- **Task statement**: Using only the entries below, output the lines starting at the one containing "The image size is (1568, 784)." and ending at the one containing "The width and height of the screenshot is (1512, 801).", exactly and inclusive of both, omitting the pictures.

Stored data:
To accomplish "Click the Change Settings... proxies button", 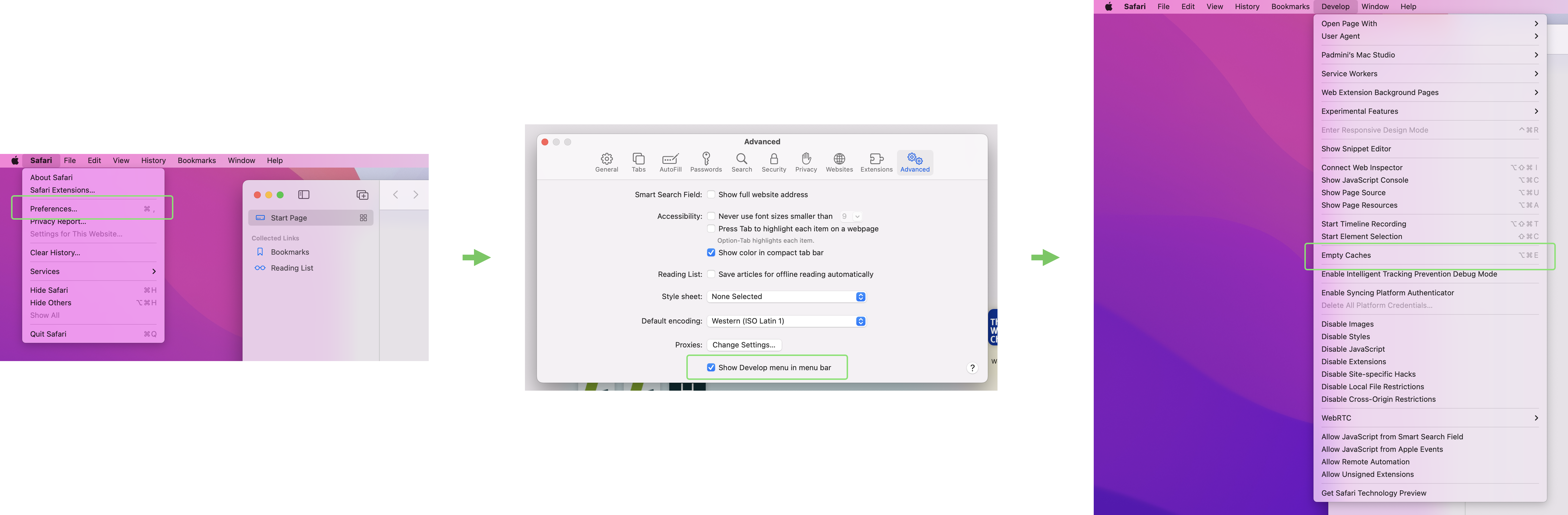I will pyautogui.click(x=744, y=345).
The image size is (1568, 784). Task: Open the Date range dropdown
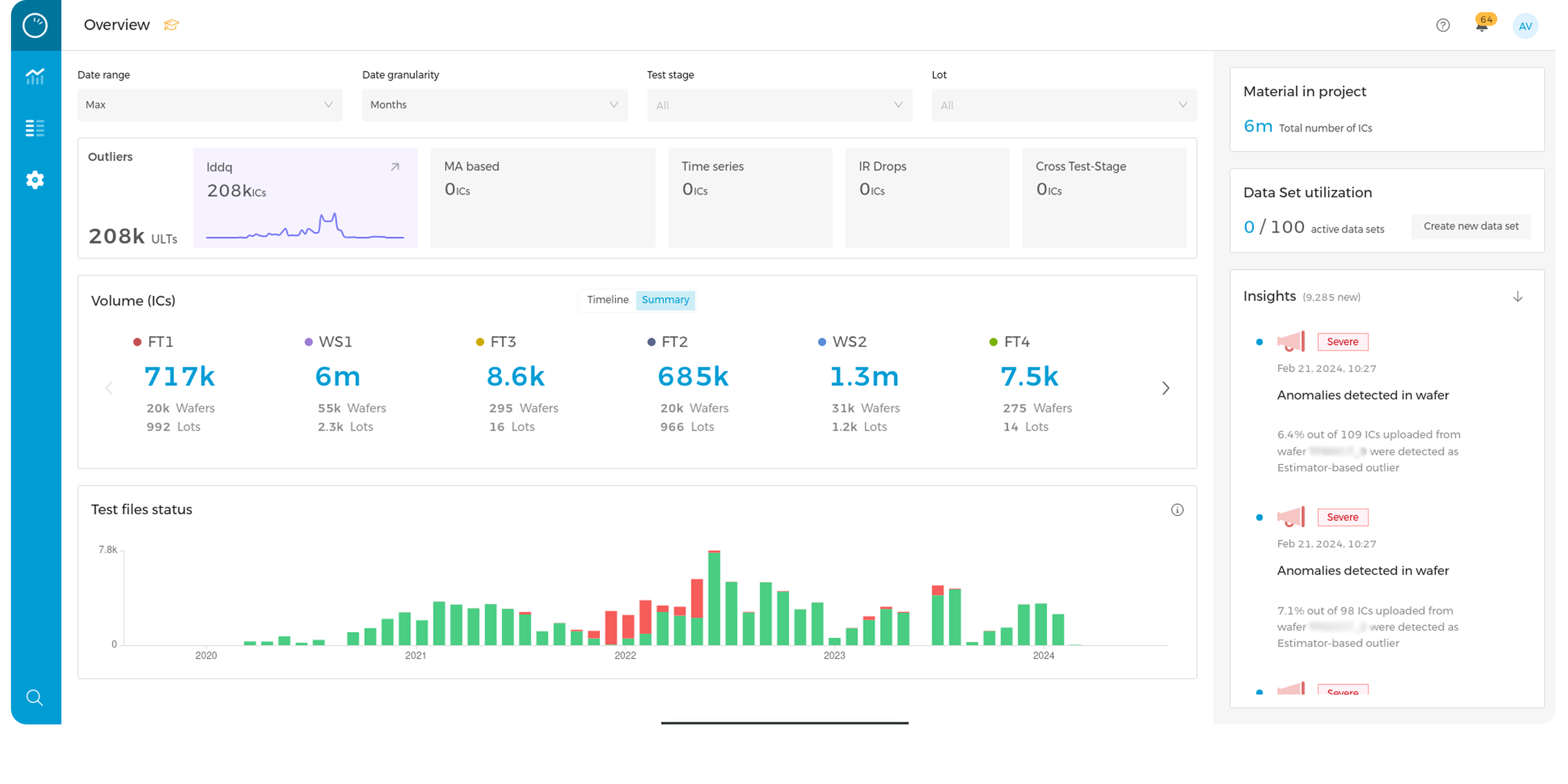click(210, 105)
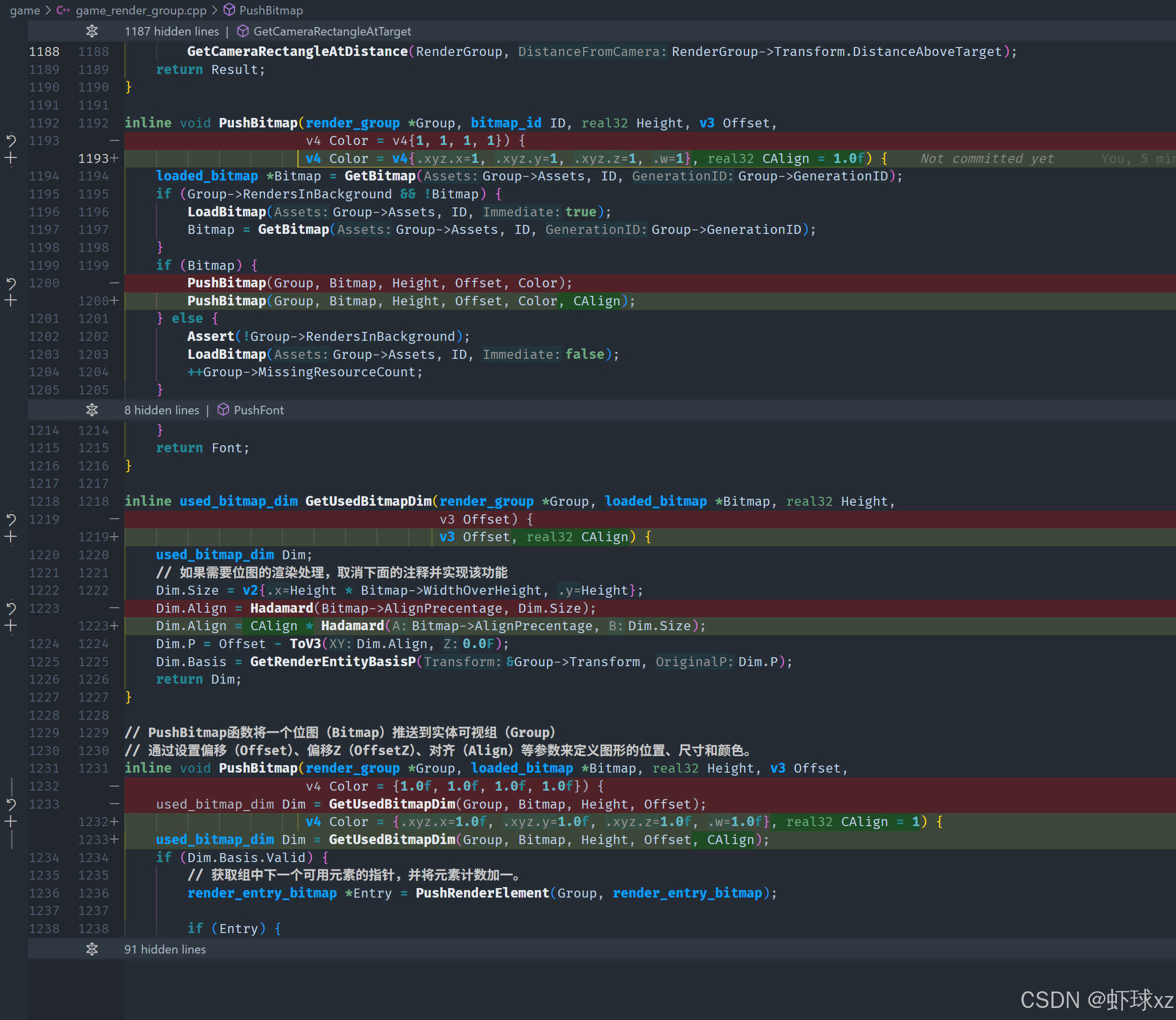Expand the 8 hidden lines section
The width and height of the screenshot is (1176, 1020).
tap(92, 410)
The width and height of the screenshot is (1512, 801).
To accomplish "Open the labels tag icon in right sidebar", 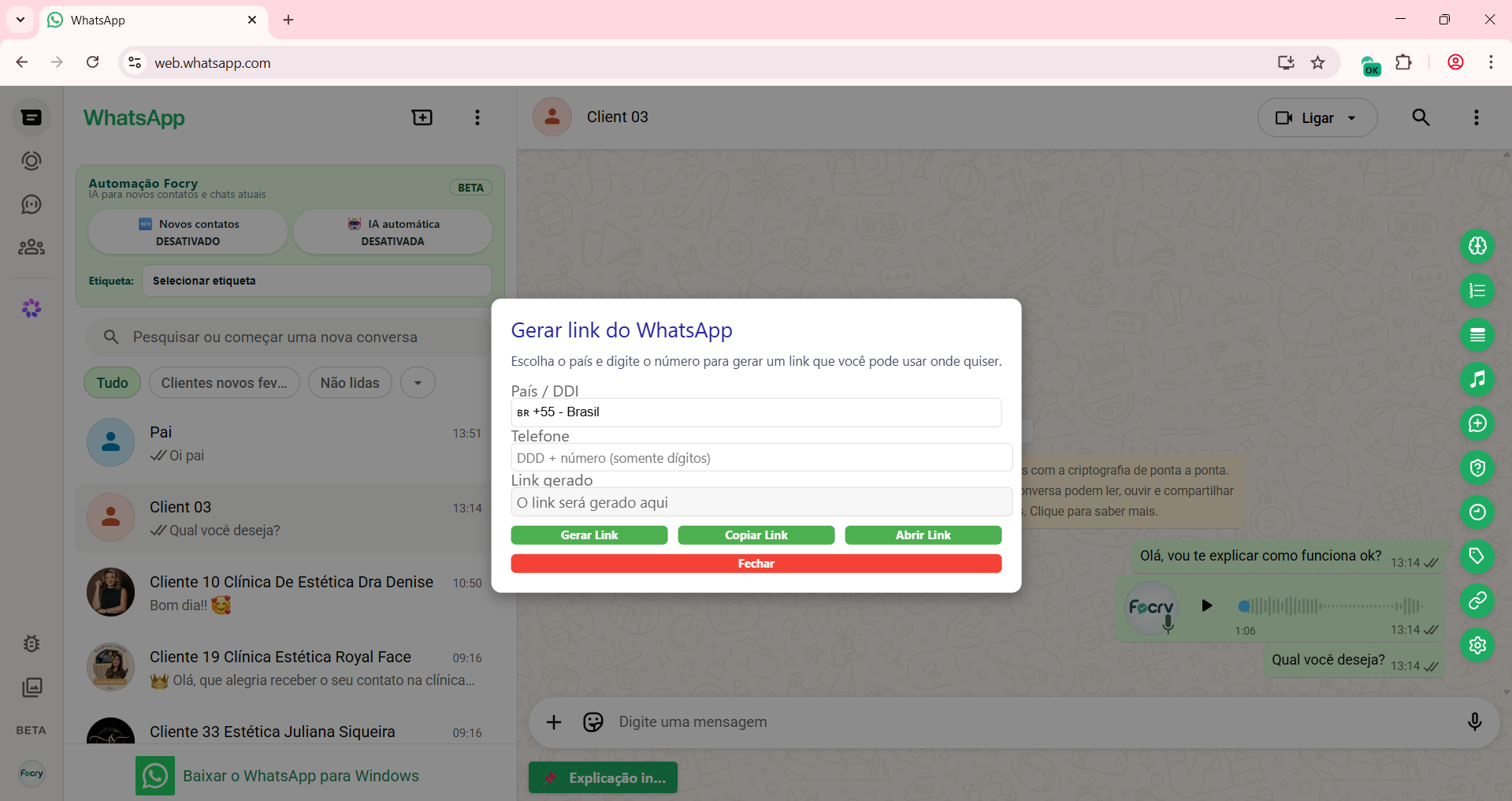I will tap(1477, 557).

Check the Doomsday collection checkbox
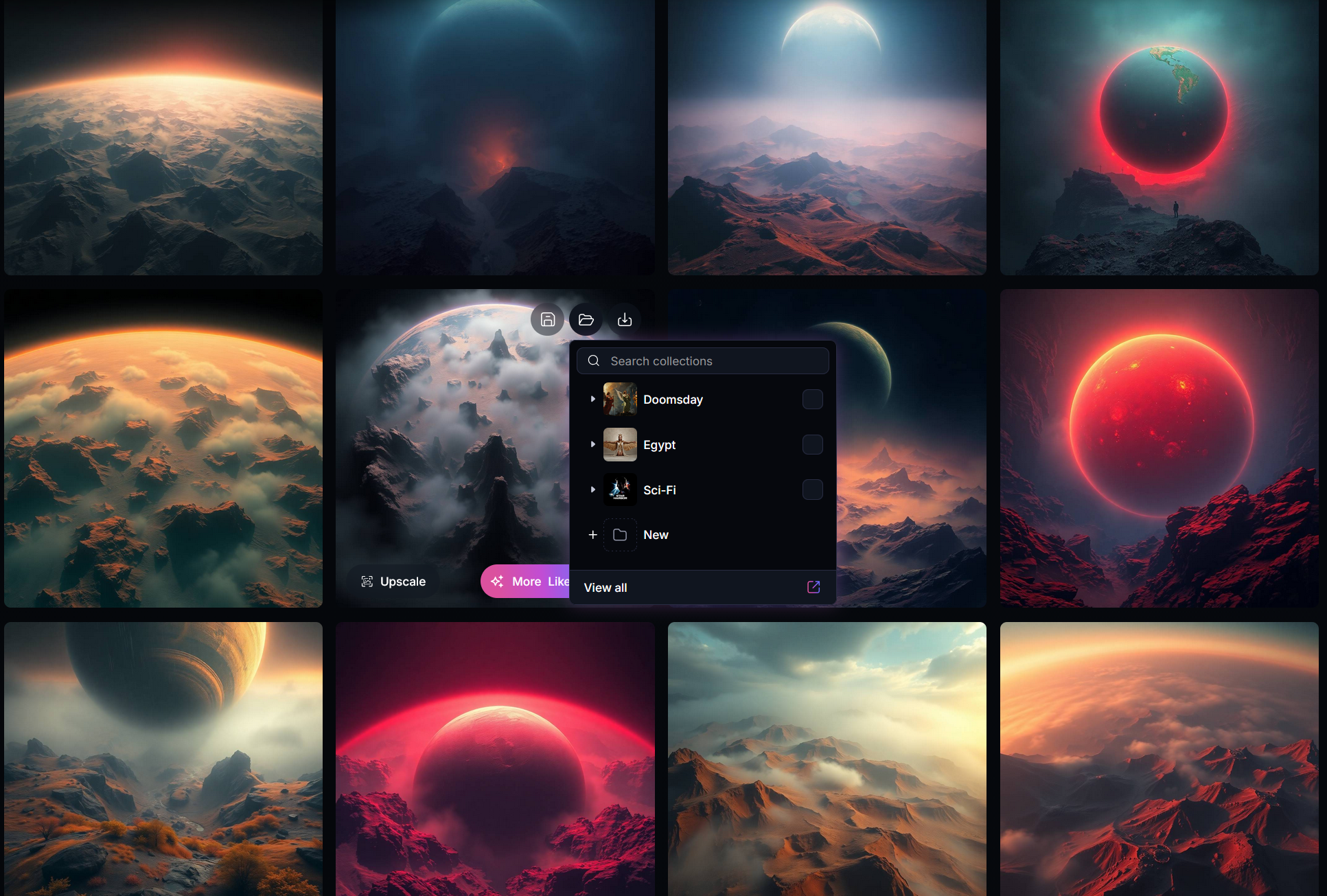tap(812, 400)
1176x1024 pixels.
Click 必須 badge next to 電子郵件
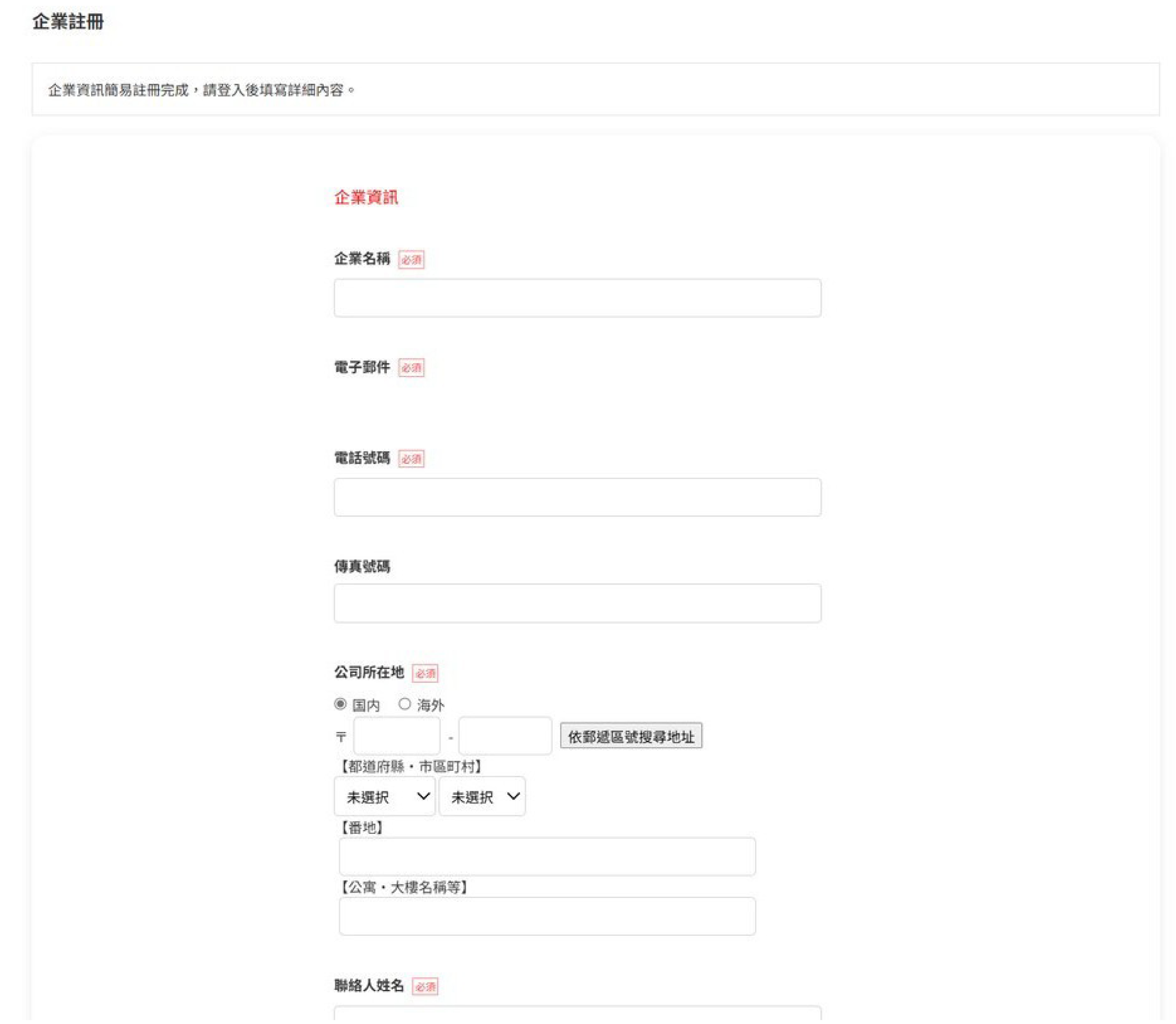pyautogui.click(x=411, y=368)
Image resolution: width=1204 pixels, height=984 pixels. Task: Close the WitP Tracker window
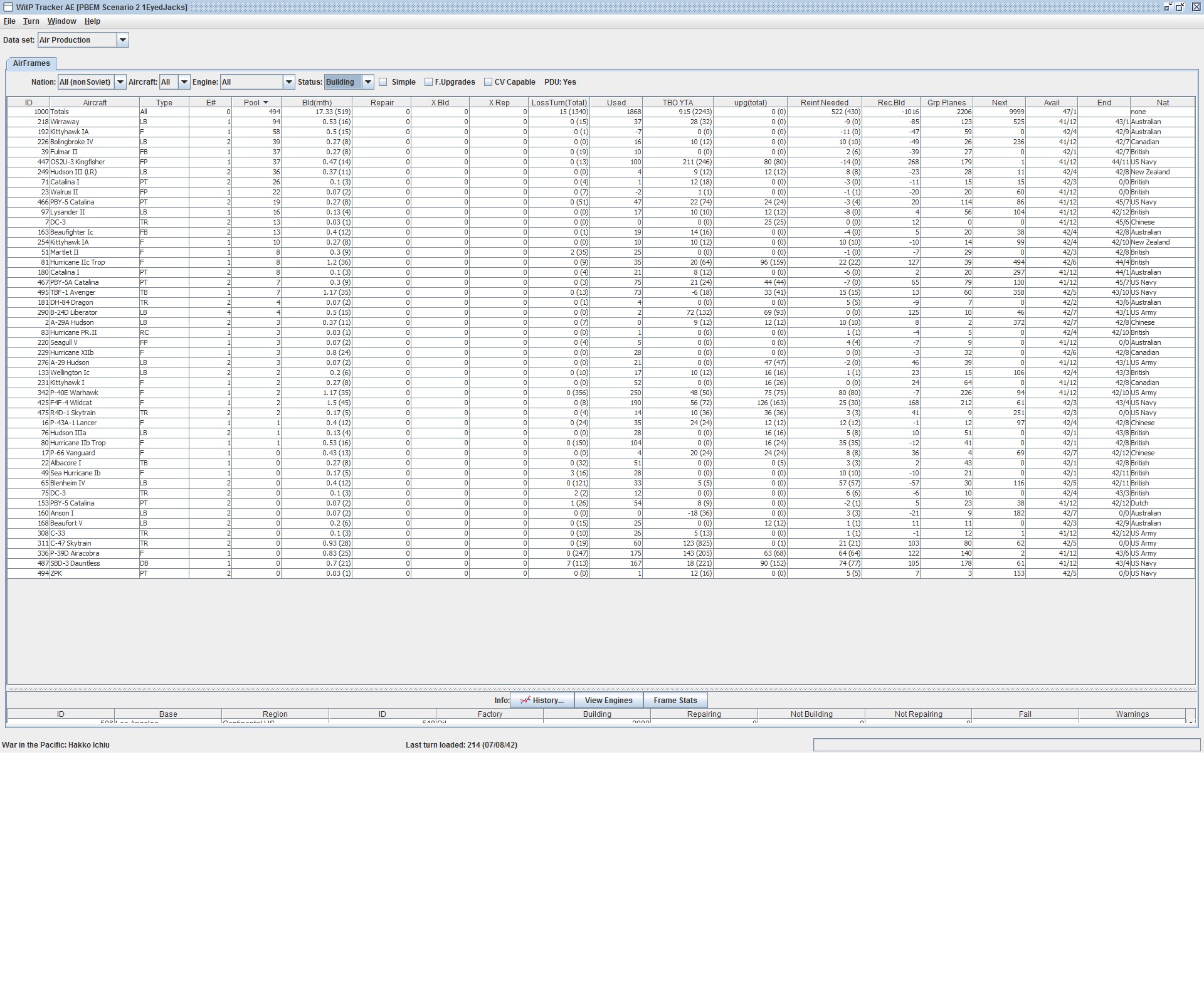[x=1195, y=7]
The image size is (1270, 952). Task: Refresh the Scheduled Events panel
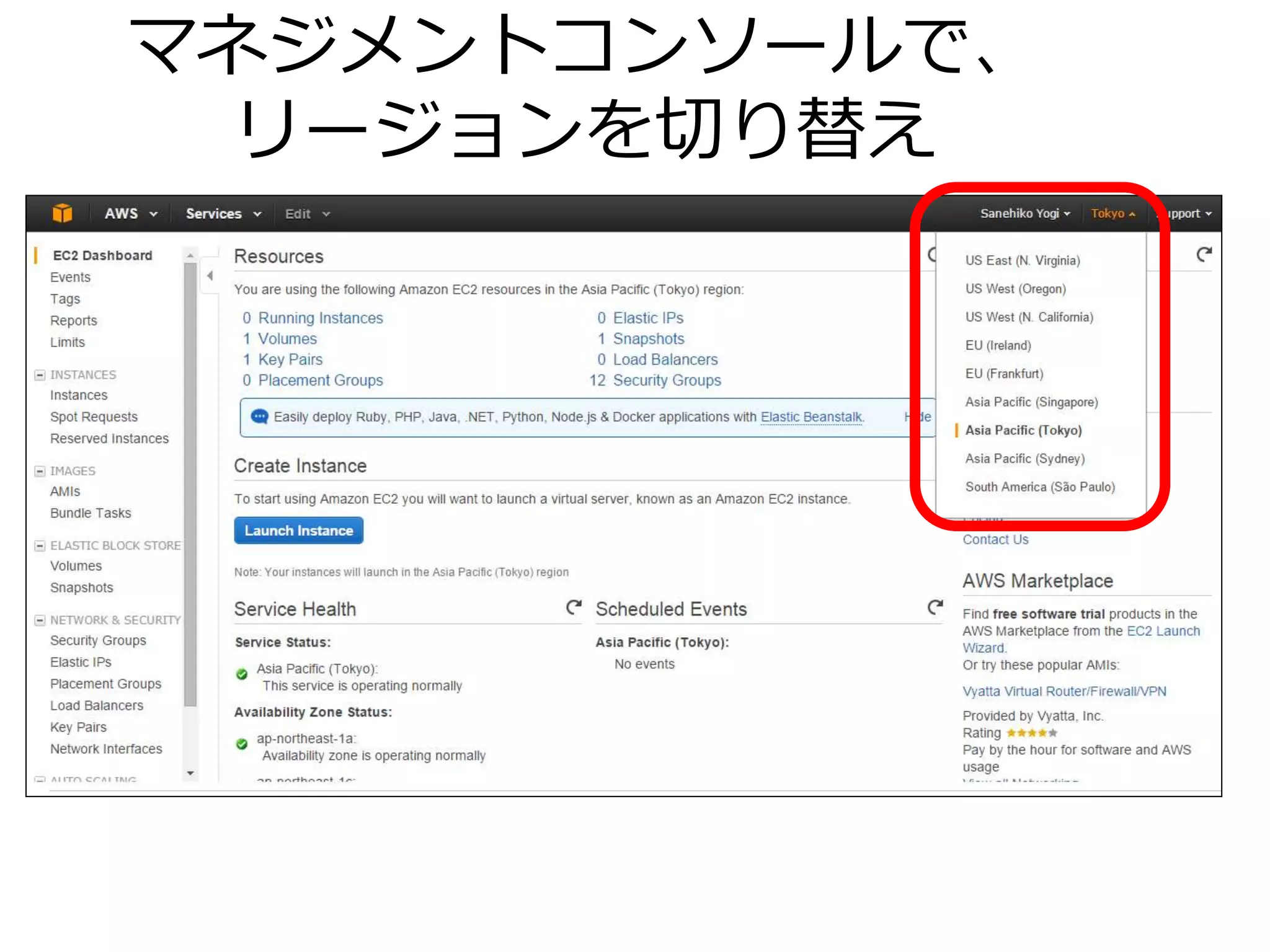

- **Response to the exercise**:
The image size is (1568, 784). Task: Open the Date range dropdown
click(210, 105)
Expand the 8 hidden lines section
The width and height of the screenshot is (1176, 1020).
tap(92, 410)
The width and height of the screenshot is (1512, 801).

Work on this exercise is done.